There’s a bit more color, too. In general much of the aesthetic was in need of a modernizing overhaul. These recent changes are just the start. Plenty more to come. If you’re exploring the new AMO on your Android device and spot a bug, please feel free to let us know about it.

2 comments on “AMO Has a New Look on Android”

  1. Eduard Braun wrote on

    By chance it was just today that I had to set my mobile browser again and also visited AMO. To be honest: I didn’t like it at all (I honestly thought for myself: “When did they break the mobile site???).

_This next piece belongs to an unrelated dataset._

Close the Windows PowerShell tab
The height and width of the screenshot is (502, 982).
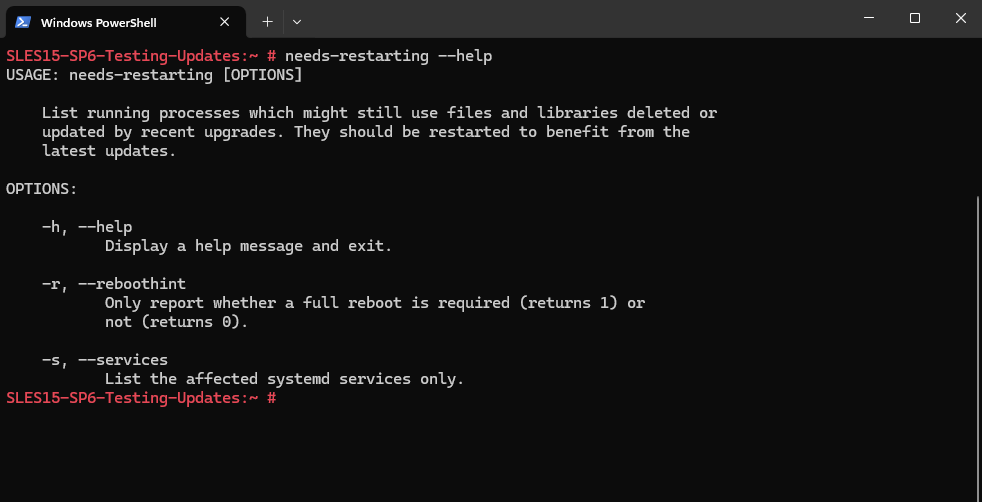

    Some hopefully constructive feedback (I hope it will be heard):
    * At first I didn’t find the search bar. It’s just a dark grey strip on a slightly darker gray background in a position I’d never search for a search bar in (I looked at the “Log in/Sign up” button first, then scrolled down, then – confused – scrolled up again and only then discovered that what I had interpreted as a design element was actually an input)
    * Dark grayish? Really?!? Are we offering “crackz” and “warez”? Is AMO going undercover? Do we want to offer our services on the dark web? It’s not at all a design that fits to our beloved Firefox and the tinkerers at AMO. You even managed to make the AMO logo designed by Erick look like a racoon – and everybody knows they’re always in disguise and certainly must be hiding something.
    * By default mixing add-ons and themes when searching? Not a good idea! Nobody wants to search for both at the same time.
    * A grayish flick switch for finally installing an extension? Nice idea but totally impractical! At first (like before) I overlooked the most important UI control the first time. Only after unsuccessfully scanning the page for the obvious “install” button I began to look a bit more closely and noticed the inconspicuous gray blob in the corner. I started to wonder: What could it be? It took me a while to identify it as a switch. Then I wondered: What can I switch with it? For all I care flick switchs are for settings, so what setting could AMO possibly offer me? Using it to install software? Totally unclear…
    * Last but not least: German localization needs a lot of work (I don’t even want to know how other less common languages look).

    So that where the first impressions only doing the most fundamental things… Obviously not a good one.
    Makes me wonder: What was wrong with the old design and why’d you want to fiddle with stuff like that if there are certainly more important issues in the browser itself? But I’ll take it as just a point more of the now long list of wrong decisions Mozilla made lately. 🙁

  2. Ken Saunders wrote on

    “*…default mixing add-ons and themes when searching? Not a good idea! Nobody wants to search for both at the same time.”

    Agreed, I didn’t care for this at all especially since I was searching for extensions and I have no interest in using themes on Android.
    I had to go to the full site which is not ideal on a small device.

    I do wish that AMO would return advanced search for both desktop and mobile. I never understood why it was removed considering how useful it was.